Data items:
---*---

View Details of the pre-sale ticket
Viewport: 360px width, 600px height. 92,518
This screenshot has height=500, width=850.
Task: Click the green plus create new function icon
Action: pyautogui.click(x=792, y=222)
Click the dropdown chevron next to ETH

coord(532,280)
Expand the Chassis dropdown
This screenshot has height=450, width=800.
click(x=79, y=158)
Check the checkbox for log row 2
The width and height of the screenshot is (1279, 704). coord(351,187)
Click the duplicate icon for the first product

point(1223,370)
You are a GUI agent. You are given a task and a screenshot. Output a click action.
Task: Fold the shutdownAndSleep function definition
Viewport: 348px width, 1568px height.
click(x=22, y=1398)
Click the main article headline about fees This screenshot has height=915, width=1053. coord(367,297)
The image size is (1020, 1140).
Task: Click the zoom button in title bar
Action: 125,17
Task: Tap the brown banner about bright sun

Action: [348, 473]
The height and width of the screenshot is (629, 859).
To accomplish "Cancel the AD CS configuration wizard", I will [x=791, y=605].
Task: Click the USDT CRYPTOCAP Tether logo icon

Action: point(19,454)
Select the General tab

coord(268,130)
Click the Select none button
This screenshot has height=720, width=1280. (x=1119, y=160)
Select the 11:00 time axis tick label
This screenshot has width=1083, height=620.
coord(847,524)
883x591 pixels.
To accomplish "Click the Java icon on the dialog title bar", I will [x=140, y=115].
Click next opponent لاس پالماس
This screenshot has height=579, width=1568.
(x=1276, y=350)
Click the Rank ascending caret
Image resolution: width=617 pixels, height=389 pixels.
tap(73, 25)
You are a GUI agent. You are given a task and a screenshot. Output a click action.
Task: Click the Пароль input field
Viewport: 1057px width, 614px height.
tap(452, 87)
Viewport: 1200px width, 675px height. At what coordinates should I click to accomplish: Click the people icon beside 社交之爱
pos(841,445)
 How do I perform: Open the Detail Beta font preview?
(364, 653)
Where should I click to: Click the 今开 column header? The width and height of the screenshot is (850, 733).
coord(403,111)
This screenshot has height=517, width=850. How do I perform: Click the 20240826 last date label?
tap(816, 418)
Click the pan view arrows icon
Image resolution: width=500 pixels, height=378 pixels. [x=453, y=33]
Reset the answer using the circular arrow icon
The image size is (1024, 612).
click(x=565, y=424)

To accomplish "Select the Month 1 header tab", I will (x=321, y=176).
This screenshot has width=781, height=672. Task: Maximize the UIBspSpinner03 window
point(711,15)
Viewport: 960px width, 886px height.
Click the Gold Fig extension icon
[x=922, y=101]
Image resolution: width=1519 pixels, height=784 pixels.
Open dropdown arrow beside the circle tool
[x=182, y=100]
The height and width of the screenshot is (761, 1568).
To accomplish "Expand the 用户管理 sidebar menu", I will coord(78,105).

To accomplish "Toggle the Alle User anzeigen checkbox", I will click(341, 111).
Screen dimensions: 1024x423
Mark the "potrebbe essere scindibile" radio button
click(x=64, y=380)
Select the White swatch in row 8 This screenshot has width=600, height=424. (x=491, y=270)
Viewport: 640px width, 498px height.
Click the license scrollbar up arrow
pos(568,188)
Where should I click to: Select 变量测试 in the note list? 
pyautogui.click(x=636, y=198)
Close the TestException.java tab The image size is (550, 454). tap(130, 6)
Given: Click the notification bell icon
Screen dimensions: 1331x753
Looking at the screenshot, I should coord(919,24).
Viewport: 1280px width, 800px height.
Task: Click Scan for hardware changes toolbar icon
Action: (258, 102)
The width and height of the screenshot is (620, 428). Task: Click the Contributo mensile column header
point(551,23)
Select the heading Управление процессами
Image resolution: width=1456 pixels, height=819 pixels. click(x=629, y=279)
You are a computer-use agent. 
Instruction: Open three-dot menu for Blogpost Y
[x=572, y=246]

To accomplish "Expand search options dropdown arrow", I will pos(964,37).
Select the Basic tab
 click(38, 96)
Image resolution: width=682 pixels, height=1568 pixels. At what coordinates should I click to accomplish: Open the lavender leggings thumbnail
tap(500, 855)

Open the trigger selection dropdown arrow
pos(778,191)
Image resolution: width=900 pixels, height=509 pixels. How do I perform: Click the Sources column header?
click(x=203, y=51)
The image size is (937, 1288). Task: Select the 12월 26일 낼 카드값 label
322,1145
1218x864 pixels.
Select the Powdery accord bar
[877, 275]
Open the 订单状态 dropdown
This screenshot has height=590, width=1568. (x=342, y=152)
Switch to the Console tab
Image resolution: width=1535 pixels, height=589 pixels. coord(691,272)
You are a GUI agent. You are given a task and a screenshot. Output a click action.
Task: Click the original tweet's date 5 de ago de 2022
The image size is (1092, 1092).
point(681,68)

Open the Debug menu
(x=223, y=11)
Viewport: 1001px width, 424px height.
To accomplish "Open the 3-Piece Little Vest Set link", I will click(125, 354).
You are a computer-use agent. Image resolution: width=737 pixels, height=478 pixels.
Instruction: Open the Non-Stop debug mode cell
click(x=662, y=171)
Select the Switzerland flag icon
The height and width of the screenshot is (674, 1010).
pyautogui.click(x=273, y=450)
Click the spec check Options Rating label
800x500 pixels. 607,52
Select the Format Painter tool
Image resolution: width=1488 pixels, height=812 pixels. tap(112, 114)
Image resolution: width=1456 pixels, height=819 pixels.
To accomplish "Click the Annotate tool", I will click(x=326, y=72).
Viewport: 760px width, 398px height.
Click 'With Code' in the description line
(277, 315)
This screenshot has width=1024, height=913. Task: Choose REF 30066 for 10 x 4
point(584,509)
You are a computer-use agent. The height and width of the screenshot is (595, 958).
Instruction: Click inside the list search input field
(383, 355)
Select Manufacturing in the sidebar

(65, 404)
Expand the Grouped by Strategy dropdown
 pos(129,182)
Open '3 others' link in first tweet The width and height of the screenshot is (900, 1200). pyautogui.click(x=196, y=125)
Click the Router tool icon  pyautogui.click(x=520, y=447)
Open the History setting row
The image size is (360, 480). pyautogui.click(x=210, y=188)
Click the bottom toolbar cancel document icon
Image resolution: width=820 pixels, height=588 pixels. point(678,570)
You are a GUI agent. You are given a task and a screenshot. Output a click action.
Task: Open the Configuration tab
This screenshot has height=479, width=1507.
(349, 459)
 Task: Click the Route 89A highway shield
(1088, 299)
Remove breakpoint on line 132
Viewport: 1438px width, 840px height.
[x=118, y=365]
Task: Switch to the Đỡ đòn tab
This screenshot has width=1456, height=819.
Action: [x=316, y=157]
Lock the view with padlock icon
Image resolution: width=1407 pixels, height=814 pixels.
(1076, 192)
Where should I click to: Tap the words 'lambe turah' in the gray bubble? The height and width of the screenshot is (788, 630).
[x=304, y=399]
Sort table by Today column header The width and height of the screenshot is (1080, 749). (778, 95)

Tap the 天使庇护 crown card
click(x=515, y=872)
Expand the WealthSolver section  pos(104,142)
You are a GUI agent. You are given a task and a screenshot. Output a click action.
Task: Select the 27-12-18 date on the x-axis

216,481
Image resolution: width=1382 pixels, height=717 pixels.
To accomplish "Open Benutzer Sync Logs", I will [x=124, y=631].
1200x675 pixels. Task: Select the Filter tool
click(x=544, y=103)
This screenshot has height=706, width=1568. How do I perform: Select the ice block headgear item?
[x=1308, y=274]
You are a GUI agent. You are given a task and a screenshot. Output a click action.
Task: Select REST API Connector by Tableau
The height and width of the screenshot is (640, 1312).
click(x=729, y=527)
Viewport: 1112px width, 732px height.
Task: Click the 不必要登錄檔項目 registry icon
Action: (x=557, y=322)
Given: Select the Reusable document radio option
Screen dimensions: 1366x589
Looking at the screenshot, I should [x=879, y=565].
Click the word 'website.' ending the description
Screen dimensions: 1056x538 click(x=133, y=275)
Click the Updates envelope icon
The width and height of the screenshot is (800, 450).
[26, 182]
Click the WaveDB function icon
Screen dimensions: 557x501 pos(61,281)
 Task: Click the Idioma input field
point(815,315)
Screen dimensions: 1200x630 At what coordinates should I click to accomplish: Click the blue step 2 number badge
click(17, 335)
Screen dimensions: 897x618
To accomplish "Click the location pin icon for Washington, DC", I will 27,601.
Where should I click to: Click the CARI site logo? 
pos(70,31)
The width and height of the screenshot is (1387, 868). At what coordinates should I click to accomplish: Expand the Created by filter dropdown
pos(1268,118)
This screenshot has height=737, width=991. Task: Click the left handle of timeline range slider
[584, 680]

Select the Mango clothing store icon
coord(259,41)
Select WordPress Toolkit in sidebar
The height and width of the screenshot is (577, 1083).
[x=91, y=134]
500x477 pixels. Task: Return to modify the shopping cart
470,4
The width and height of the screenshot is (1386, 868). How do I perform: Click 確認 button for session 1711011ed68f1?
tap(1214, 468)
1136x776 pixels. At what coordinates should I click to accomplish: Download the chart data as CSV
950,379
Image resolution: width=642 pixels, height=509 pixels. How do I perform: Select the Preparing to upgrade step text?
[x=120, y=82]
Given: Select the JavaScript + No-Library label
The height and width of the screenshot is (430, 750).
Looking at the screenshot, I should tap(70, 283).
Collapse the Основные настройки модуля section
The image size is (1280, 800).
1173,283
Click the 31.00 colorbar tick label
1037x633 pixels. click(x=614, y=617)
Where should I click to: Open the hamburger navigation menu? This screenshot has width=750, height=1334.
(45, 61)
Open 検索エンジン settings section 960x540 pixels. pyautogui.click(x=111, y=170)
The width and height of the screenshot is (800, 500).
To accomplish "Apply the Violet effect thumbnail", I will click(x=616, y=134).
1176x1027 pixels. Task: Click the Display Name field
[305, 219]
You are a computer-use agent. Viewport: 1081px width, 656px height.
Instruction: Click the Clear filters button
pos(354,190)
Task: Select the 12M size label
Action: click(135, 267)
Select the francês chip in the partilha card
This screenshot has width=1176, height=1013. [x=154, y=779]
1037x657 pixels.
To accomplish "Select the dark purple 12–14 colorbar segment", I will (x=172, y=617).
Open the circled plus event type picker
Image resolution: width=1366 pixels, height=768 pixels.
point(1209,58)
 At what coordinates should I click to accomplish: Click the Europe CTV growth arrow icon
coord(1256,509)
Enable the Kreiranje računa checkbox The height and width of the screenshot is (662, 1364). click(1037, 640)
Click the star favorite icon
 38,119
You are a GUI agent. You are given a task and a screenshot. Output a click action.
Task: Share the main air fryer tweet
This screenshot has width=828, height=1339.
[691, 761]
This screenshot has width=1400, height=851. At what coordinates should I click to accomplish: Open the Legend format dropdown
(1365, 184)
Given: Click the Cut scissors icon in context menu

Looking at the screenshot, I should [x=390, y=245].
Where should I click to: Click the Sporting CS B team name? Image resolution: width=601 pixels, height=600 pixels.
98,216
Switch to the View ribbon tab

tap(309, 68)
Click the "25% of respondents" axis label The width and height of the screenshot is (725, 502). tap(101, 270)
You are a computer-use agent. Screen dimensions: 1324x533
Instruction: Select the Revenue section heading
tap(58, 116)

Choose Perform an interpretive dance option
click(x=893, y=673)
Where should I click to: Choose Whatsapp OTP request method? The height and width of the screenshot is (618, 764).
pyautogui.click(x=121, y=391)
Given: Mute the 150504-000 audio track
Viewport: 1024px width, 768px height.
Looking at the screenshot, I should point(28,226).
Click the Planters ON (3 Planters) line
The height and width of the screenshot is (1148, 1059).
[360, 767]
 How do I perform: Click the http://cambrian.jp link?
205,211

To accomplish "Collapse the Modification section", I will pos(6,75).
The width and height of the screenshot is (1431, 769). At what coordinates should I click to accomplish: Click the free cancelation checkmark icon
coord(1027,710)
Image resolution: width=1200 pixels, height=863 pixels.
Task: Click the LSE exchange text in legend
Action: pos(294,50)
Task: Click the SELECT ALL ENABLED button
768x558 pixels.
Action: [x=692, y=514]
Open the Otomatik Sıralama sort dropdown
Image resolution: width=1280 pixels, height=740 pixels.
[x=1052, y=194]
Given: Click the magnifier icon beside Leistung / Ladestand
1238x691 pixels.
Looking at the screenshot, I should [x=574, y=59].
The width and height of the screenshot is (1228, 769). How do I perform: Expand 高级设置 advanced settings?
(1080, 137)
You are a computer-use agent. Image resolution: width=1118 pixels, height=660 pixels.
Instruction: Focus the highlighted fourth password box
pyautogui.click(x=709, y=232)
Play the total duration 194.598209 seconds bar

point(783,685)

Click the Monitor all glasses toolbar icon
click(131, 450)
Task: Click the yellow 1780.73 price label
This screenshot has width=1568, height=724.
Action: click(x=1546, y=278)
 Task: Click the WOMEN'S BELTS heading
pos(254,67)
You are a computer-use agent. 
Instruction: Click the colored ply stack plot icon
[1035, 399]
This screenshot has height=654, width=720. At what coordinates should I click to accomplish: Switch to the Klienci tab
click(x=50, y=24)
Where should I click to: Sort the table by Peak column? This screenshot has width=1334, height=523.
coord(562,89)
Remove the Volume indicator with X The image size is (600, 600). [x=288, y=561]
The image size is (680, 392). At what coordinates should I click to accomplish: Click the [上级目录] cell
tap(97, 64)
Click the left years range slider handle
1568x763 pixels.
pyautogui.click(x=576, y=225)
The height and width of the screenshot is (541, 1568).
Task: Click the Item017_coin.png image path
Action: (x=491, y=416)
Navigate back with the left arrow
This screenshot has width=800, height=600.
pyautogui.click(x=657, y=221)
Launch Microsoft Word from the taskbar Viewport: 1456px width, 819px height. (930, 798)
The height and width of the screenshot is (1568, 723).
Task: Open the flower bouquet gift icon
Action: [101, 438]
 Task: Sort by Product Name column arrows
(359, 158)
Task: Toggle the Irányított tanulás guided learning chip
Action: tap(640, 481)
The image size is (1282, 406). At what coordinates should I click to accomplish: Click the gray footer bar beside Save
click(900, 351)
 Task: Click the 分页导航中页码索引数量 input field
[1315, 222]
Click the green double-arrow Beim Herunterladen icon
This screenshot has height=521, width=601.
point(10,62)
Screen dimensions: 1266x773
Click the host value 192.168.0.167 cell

---*---

■ EXERCISE ■
Pick out all lines from the data above in which the word "tweet" appears.

■ ANSWER ■
Task: Click the original tweet's date 5 de ago de 2022
Open '3 others' link in first tweet The width and height of the screenshot is (900, 1200). pyautogui.click(x=196, y=125)
Task: Share the main air fryer tweet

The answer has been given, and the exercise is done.